■ DESCRIPTION OF THE TASK: Please return every line in the following data that includes the string "link".

Stored dataset items
-*-*-

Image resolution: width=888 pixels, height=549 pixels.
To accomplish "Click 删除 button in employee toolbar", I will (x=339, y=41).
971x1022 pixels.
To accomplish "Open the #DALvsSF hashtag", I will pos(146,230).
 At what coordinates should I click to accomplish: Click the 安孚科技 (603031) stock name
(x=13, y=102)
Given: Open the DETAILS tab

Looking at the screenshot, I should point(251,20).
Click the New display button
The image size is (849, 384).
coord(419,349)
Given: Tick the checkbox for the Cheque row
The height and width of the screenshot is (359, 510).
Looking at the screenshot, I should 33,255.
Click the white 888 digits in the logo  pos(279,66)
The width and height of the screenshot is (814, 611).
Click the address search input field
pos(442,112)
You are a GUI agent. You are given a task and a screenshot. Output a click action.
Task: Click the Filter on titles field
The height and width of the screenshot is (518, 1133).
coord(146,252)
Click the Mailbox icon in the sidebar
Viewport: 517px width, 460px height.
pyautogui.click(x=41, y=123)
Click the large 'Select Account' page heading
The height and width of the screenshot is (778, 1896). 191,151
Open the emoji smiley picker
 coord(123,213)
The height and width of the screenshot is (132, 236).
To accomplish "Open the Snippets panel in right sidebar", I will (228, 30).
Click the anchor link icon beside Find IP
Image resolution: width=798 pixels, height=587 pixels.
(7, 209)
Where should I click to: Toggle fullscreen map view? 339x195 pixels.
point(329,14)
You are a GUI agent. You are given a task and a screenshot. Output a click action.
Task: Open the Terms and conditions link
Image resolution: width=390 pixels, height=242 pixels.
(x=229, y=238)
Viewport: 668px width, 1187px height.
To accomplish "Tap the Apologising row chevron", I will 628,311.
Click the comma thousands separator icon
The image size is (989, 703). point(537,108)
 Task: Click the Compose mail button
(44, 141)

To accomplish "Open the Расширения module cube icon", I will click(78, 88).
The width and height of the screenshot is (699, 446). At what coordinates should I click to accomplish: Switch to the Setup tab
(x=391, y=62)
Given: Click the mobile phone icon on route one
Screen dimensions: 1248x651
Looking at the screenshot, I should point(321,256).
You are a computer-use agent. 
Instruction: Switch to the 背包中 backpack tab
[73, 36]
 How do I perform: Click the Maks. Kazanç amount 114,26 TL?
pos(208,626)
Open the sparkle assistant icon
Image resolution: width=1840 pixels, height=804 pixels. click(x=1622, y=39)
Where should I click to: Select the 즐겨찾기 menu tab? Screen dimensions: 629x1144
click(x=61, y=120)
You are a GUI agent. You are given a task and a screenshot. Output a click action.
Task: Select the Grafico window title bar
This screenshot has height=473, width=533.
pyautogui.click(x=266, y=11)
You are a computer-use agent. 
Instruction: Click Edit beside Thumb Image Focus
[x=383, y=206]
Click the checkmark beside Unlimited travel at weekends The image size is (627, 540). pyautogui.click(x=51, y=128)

-*-*-

■ SOLUTION TO THIS EXERCISE:
Click the anchor link icon beside Find IP
Task: Open the Terms and conditions link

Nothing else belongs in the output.